=== Try it ===
Your task is to transcribe the entries below exactly, from their first line down to the line containing "Reply to mouh_lafista's comment via Odpowiedz", and to stop there.

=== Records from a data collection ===

((

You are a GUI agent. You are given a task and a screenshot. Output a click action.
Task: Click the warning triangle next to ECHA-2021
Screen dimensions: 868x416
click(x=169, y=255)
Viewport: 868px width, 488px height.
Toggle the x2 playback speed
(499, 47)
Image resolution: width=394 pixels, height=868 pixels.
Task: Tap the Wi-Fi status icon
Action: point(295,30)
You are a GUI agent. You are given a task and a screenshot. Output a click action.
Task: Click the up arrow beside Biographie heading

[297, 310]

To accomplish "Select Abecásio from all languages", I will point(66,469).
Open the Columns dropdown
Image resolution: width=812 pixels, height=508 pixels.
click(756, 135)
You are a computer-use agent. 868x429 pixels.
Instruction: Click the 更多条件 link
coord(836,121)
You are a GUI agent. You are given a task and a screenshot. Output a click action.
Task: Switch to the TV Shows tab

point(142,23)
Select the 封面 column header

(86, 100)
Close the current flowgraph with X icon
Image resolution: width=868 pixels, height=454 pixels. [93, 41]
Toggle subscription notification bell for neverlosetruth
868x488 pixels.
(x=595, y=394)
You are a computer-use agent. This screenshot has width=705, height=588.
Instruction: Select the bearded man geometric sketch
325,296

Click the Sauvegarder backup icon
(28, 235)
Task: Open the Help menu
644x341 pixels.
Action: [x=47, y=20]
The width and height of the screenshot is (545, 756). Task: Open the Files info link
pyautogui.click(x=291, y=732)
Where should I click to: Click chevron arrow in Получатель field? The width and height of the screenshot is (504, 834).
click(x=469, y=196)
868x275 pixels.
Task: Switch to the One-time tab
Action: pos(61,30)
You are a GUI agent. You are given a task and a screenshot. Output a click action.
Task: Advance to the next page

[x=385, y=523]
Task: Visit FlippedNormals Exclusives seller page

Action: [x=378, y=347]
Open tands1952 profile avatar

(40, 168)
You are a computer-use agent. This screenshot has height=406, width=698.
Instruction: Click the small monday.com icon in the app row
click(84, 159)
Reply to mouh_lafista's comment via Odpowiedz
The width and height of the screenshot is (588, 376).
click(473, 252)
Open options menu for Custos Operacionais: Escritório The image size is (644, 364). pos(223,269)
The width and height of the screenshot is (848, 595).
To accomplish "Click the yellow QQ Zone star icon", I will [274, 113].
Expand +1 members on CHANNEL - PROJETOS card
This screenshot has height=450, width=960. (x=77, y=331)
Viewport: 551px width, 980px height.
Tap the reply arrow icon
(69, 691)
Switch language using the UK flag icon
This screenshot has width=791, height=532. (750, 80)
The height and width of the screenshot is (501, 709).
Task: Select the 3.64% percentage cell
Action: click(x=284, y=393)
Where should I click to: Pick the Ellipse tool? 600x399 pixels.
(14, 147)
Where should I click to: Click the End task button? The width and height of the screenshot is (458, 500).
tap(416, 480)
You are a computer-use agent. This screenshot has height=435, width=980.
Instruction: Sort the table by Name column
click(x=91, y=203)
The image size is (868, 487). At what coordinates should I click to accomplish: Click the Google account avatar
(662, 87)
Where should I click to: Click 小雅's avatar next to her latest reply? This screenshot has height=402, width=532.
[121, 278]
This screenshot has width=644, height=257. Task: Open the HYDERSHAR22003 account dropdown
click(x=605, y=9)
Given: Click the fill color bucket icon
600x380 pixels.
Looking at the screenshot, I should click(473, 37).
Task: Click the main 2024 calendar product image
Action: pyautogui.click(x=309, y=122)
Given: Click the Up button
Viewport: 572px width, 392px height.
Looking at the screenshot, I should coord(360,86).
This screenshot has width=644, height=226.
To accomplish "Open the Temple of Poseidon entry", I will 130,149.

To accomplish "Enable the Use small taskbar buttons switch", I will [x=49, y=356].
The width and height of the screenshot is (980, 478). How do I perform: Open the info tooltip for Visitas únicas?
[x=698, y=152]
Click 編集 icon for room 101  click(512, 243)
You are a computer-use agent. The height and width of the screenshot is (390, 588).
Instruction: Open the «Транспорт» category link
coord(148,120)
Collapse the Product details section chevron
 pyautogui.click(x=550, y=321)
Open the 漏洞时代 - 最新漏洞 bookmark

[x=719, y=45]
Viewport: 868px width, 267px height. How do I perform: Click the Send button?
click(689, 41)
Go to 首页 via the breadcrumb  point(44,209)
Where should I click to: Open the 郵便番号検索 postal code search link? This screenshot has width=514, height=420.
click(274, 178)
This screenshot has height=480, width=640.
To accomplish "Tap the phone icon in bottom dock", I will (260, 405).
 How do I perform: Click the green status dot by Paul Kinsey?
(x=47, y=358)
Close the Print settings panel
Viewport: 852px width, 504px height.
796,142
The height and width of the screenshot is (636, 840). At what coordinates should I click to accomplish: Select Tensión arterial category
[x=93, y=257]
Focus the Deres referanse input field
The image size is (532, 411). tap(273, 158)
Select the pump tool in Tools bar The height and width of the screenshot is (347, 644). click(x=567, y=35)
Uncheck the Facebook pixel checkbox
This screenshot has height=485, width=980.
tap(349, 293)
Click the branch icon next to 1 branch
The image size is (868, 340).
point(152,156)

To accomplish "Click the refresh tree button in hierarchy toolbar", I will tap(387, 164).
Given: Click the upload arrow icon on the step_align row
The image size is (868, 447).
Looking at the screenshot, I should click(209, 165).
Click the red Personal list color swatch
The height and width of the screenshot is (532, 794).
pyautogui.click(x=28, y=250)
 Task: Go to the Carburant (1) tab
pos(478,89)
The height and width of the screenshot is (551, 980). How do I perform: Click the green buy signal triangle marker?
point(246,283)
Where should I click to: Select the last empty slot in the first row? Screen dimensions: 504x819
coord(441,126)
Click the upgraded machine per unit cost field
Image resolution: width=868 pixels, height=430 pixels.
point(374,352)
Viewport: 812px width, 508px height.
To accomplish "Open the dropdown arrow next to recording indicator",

))

=== Answer box ===
You are a GUI agent. You are given a task and a screenshot. Output a click action.
Task: Click the warning triangle next to ECHA-2021
Screen dimensions: 868x416
click(x=169, y=255)
Viewport: 868px width, 488px height.
Toggle the x2 playback speed
(499, 47)
Image resolution: width=394 pixels, height=868 pixels.
Task: Tap the Wi-Fi status icon
Action: point(295,30)
You are a GUI agent. You are given a task and a screenshot. Output a click action.
Task: Click the up arrow beside Biographie heading

[297, 310]

To accomplish "Select Abecásio from all languages", I will point(66,469).
Open the Columns dropdown
Image resolution: width=812 pixels, height=508 pixels.
click(756, 135)
You are a computer-use agent. 868x429 pixels.
Instruction: Click the 更多条件 link
coord(836,121)
You are a GUI agent. You are given a task and a screenshot. Output a click action.
Task: Switch to the TV Shows tab

point(142,23)
Select the 封面 column header

(86, 100)
Close the current flowgraph with X icon
Image resolution: width=868 pixels, height=454 pixels. [93, 41]
Toggle subscription notification bell for neverlosetruth
868x488 pixels.
(x=595, y=394)
You are a computer-use agent. This screenshot has width=705, height=588.
Instruction: Select the bearded man geometric sketch
325,296

Click the Sauvegarder backup icon
(28, 235)
Task: Open the Help menu
644x341 pixels.
Action: [x=47, y=20]
The width and height of the screenshot is (545, 756). Task: Open the Files info link
pyautogui.click(x=291, y=732)
Where should I click to: Click chevron arrow in Получатель field? The width and height of the screenshot is (504, 834).
click(x=469, y=196)
868x275 pixels.
Task: Switch to the One-time tab
Action: pos(61,30)
You are a GUI agent. You are given a task and a screenshot. Output a click action.
Task: Advance to the next page

[x=385, y=523]
Task: Visit FlippedNormals Exclusives seller page

Action: [x=378, y=347]
Open tands1952 profile avatar

(40, 168)
You are a computer-use agent. This screenshot has height=406, width=698.
Instruction: Click the small monday.com icon in the app row
click(84, 159)
Reply to mouh_lafista's comment via Odpowiedz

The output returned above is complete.